**Page**.
***
Omperlodge said:
I want to see the math. I believe that a developer should pay for the costs of infrastructure within their development along with any additional incremental cost to the overall system of College Station. This is probably how they justify the road impact fee.
If you have a small development that isn't extending any roads that will be used by the greater College Station residents, a road impact fee makes sense.
If you have a large development that is extending miles and miles of larger roads, they are making a significant investment that benefits all residents to a certain extent. These road costs should be offset against the impact fees or the city is just double dipping.
I think City Council loses sight of the fact that each new $400,000 home adds $2047 to the revenue line along with all their personal spend in terms of sales tax and supporting local businesses. A 1000 new homes brings in $61,424,640 over 30 years even without appreciation of the home. I have a hard time believing that the cost to the system for those additional 1000 homes is greater than the tax revenue they bring in over that time period.
From 1938 to 2018 we didn't even have these fees. How did we survive fiscally for our entire history without them? No one on council ever paid a nickel in impact fees on their home, including me. It's a regressive tax against only those trying to buy a new home today.
As I see it, it's council's duty to hold in check the tendency that all organizations have to grow themselves. Without us on council representing the citizens, there's almost no fee or tax we can't level as a monopoly government.
And, once any fee IS enacted, it's too easy to justify with the constant retort "well, if we do away with this fee we'll just have to raise taxes on everyone else." Not true. Mathematically not true. If we can pay a $27m legal judgement and buy Macy's and let it set empty without raising taxes, we can darn sure forego $2.3m a year in fees targeting young folks without doing so.
***
**Record list**.
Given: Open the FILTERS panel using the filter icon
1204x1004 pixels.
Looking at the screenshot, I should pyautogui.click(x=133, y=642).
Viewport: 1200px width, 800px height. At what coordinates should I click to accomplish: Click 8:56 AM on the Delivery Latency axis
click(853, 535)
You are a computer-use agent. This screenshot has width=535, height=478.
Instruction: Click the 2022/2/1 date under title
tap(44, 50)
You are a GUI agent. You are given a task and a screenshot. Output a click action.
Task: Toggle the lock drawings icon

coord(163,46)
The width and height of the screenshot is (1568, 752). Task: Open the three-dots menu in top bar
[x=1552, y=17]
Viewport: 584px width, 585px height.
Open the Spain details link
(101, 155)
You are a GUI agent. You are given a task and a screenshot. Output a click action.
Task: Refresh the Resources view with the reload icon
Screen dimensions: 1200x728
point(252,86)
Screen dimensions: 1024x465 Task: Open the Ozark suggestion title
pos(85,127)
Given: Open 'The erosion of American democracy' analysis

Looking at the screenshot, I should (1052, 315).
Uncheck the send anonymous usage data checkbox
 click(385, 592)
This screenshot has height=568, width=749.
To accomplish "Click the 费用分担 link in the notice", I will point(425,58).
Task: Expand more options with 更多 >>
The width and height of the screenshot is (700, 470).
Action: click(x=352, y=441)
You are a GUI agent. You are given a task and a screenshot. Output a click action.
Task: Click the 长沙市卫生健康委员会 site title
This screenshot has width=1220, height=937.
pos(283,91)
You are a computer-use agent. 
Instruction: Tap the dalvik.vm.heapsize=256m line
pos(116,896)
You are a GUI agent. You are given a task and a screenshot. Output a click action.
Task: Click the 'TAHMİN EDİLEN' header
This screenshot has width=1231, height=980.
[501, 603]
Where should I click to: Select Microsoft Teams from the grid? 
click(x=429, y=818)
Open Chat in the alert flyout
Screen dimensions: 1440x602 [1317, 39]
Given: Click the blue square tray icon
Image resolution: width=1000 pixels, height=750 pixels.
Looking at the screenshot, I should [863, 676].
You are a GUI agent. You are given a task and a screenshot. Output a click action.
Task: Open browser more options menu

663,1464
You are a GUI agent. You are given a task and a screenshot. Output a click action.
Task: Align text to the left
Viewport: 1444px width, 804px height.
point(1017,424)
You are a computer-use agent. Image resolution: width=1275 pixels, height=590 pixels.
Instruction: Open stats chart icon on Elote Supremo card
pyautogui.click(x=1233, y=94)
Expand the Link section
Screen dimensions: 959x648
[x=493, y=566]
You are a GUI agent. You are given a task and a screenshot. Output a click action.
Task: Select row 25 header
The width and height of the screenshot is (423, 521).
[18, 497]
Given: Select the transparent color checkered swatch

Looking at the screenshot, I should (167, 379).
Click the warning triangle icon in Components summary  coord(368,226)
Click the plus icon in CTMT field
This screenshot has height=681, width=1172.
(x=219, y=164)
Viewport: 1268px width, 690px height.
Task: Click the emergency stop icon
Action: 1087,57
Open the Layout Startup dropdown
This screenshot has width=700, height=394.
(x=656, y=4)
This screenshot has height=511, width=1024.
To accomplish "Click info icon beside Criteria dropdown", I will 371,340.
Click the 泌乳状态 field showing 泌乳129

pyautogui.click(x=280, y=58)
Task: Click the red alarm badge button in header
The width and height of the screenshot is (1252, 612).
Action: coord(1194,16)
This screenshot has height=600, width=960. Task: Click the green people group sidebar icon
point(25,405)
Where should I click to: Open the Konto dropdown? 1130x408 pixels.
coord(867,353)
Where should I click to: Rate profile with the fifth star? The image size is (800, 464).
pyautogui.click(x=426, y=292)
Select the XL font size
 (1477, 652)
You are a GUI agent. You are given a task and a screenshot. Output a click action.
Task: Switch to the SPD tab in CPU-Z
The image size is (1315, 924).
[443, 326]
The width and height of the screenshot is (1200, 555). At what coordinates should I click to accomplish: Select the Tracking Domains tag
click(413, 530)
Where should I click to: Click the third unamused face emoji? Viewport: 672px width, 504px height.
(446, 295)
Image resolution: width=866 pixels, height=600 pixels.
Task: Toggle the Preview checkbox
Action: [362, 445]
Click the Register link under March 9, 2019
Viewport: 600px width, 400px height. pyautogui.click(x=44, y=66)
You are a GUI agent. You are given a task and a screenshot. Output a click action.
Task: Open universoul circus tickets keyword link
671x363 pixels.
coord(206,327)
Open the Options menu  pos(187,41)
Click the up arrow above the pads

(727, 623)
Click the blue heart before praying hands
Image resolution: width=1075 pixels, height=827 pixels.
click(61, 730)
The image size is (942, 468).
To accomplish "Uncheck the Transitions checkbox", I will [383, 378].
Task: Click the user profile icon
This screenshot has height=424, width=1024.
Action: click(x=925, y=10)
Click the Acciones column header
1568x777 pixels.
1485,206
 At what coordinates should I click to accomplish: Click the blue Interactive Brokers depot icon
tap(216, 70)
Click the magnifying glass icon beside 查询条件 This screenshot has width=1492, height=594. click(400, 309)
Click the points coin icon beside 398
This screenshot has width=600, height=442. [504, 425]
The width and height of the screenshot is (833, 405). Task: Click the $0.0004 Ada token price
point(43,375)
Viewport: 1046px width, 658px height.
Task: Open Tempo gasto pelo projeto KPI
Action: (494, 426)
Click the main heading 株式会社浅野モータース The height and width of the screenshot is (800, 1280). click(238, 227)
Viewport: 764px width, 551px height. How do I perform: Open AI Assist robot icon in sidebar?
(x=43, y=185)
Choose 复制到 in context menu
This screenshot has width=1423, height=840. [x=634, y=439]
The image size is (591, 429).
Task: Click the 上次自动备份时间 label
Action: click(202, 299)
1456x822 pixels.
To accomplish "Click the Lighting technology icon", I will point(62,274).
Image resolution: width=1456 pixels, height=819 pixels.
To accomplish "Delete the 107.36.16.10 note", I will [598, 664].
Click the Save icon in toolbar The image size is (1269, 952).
***
Set down the entire comment on College Station's impact fees above, word for word.

Omperlodge said:
I want to see the math. I believe that a developer should pay for the costs of infrastructure within their development along with any additional incremental cost to the overall system of College Station. This is probably how they justify the road impact fee.
If you have a small development that isn't extending any roads that will be used by the greater College Station residents, a road impact fee makes sense.
If you have a large development that is extending miles and miles of larger roads, they are making a significant investment that benefits all residents to a certain extent. These road costs should be offset against the impact fees or the city is just double dipping.
I think City Council loses sight of the fact that each new $400,000 home adds $2047 to the revenue line along with all their personal spend in terms of sales tax and supporting local businesses. A 1000 new homes brings in $61,424,640 over 30 years even without appreciation of the home. I have a hard time believing that the cost to the system for those additional 1000 homes is greater than the tax revenue they bring in over that time period.
From 1938 to 2018 we didn't even have these fees. How did we survive fiscally for our entire history without them? No one on council ever paid a nickel in impact fees on their home, including me. It's a regressive tax against only those trying to buy a new home today.
As I see it, it's council's duty to hold in check the tendency that all organizations have to grow themselves. Without us on council representing the citizens, there's almost no fee or tax we can't level as a monopoly government.
And, once any fee IS enacted, it's too easy to justify with the constant retort "well, if we do away with this fee we'll just have to raise taxes on everyone else." Not true. Mathematically not true. If we can pay a $27m legal judgement and buy Macy's and let it set empty without raising taxes, we can darn sure forego $2.3m a year in fees targeting young folks without doing so.